En su opinión, gran parte de las políticas de memoria del siglo XX se construyeron sobre un conjunto de supuestos compartidos por las democracias liberales tras la Segunda Guerra Mundial. “Pensábamos que era posible generar aprendizajes de lo sufrido. Y que ingenuamente, esos aprendizajes podrían ayudarnos a acumular conocimientos y experiencia, para no repetir, para unirnos”. Ese mismo ideal, explica, es el que ha sostenido durante décadas el marco internacional de la memoria: confiar en que la transmisión del dolor y el testimonio serviría como herramienta de transformación social.

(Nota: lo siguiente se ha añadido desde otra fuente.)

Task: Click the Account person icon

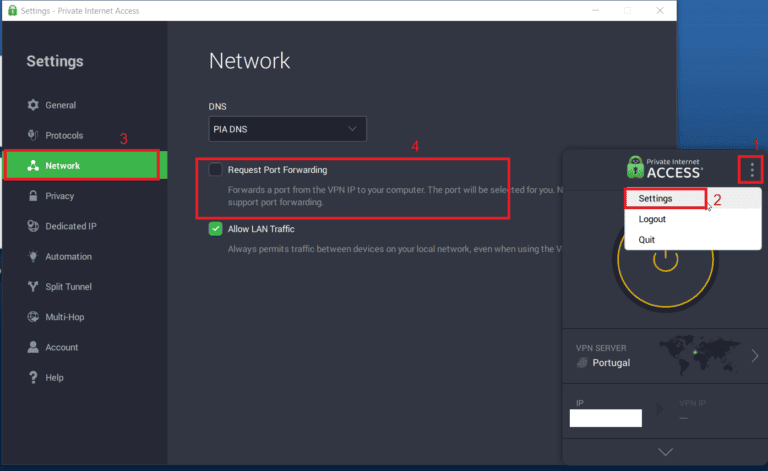Action: pos(33,347)
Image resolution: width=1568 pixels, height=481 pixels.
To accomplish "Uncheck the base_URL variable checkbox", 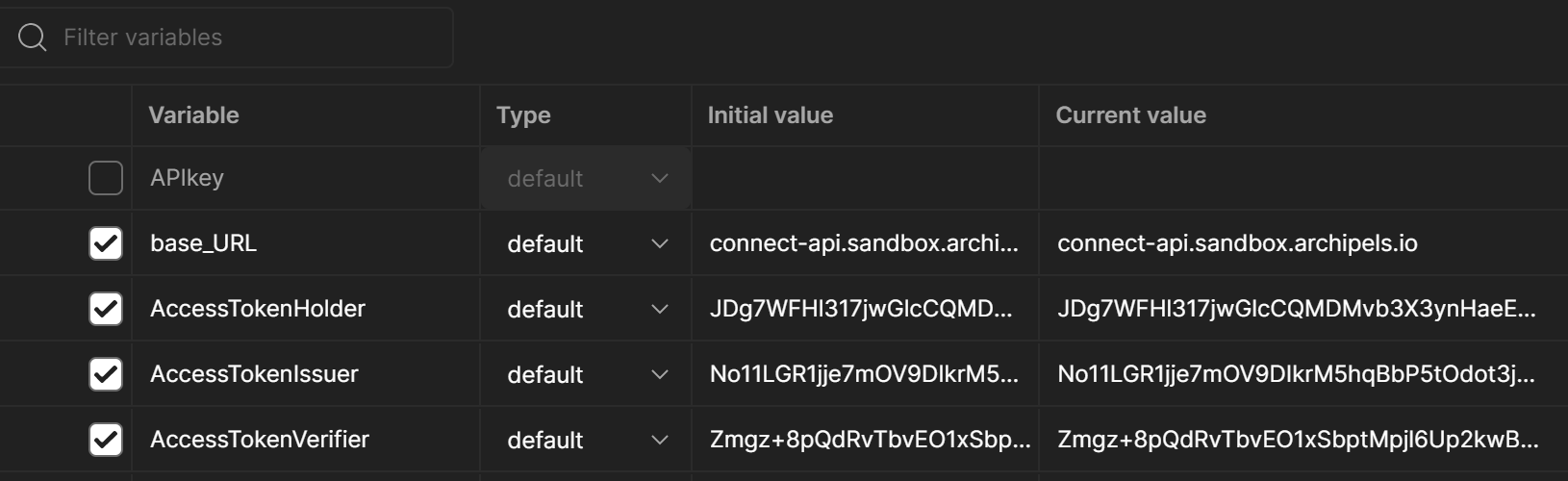I will coord(106,243).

Pero, para él, el siglo XXI ha venido a poner en entredicho esa esperanza. “La existencia política de la memoria es una serie de supuestos que hemos compartido todos desde la Segunda Guerra Mundial, sin embargo, ahora el siglo XXI nos está mostrando que no se está cumpliendo con esos supuestos”. Lo que antes parecían desviaciones históricas —el autoritarismo, la violencia estatal, los crímenes masivos— ya no pueden entenderse como accidentes. “La violencia y el autoritarismo no eran excepciones que pudieran elaborarse a través de ejercicios pedagógicos. No son accidentes de nuestra vida, sino que son parte casi sistemática de nuestra manera de organizarnos para vivir en el mundo”. Y aunque, como dice, eso “estaba bastante claro”, lo que ocurre actualmente en Gaza representa una evidencia brutal. “Las aspiraciones de no repetición no se cumplen”, sentencia.

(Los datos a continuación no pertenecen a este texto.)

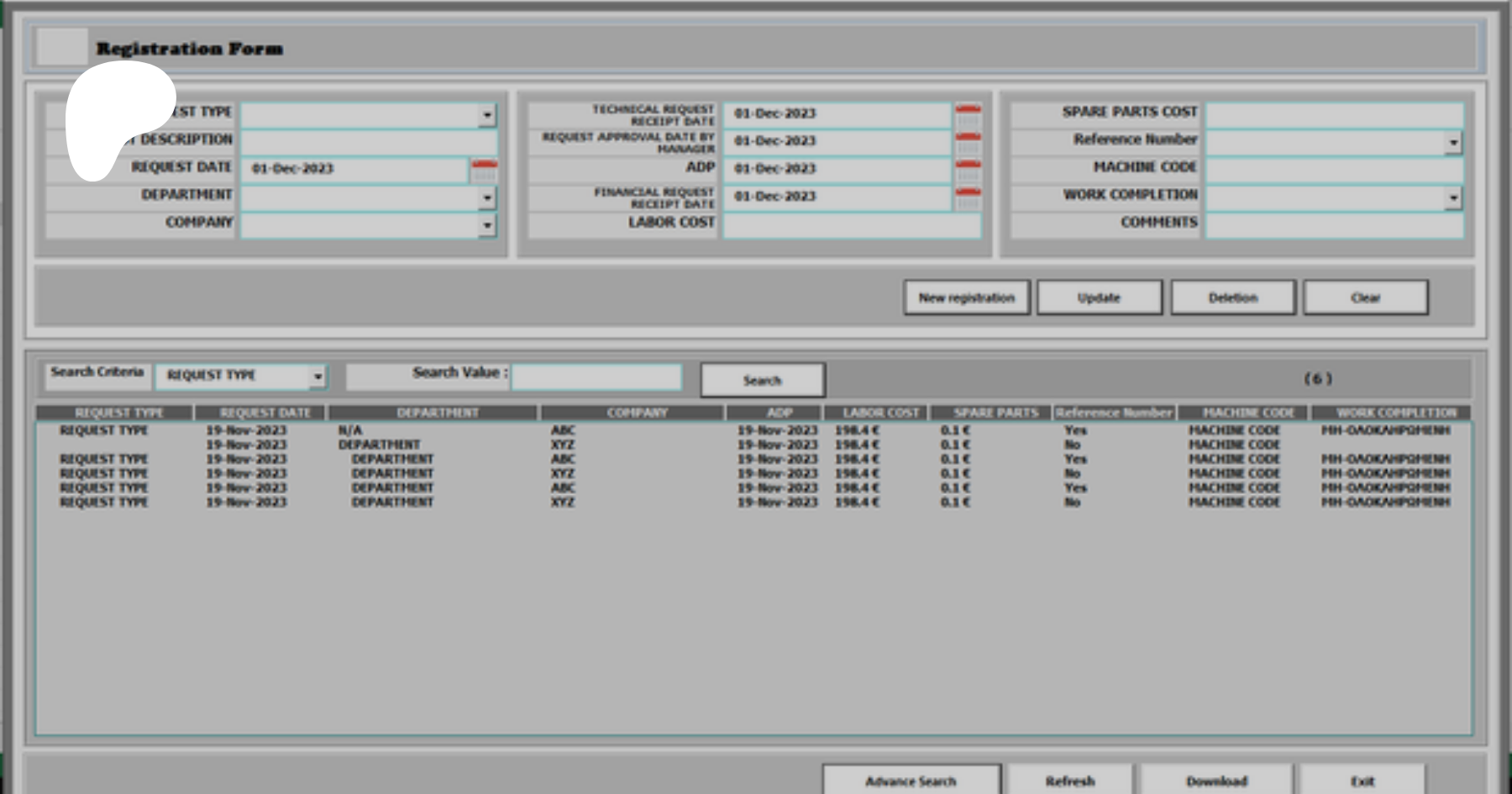Open calendar picker for Request Date

click(484, 170)
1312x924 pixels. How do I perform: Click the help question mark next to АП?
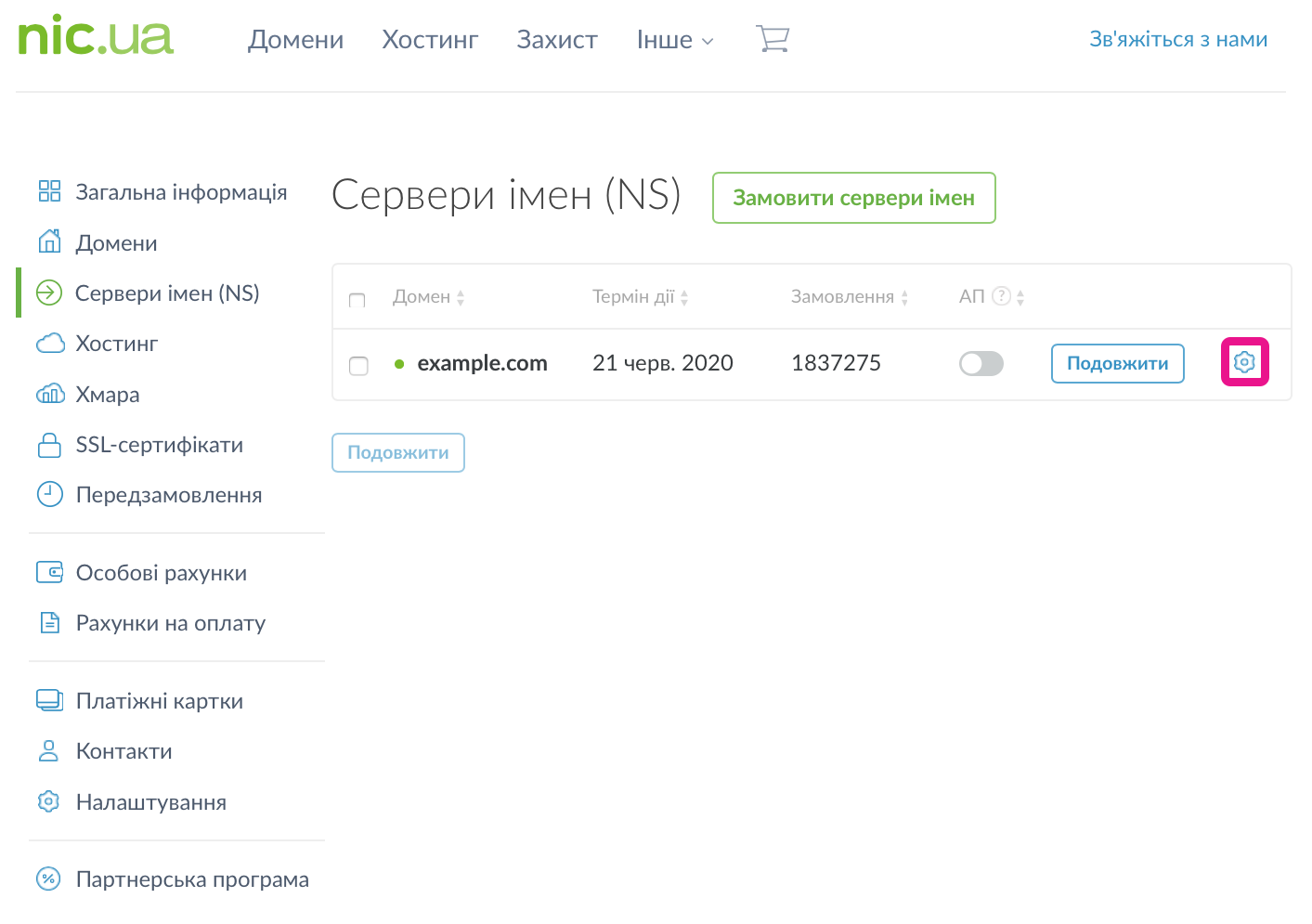point(1001,296)
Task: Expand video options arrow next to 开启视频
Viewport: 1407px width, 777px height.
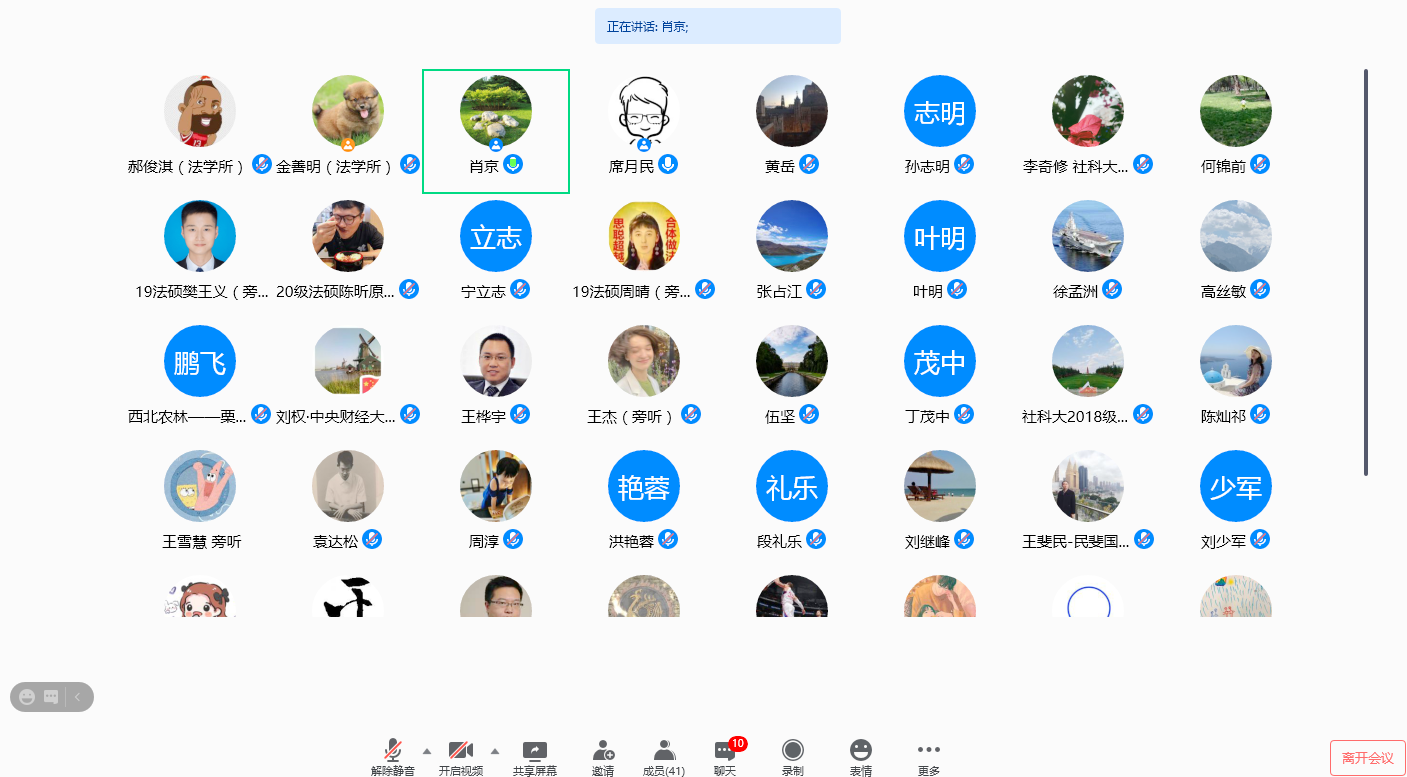Action: [x=494, y=750]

La reflexión conecta con lo que sucede en España y también en otros países, donde se han dado pasos hacia la rehabilitación y la justicia simbólica, pero un cambio de gobierno podría revertir esta situación, algo que resulta chocante, porque como señala Agüero, “pensamos que la palabra tenía valor, que la verdad tenía una función social relevante, que la gente tenga dignidad y derechos más que separarnos, nos unen en comunidad y valían la pena. Todo eso ha sido puesto en relativo por estas últimas masacres”.
El escritor señala que tenemos que revisar lo que ocurre en nuestro tiempo porque “no puede ser posible que convivan las dos actitudes. Si acabara hoy el conflicto en Gaza, ¿tendríamos que hacer un museo? Creo que ahora todos sabemos la respuesta, pero seguramente en otro momento de la historia, es lo que se hubiera pensado”.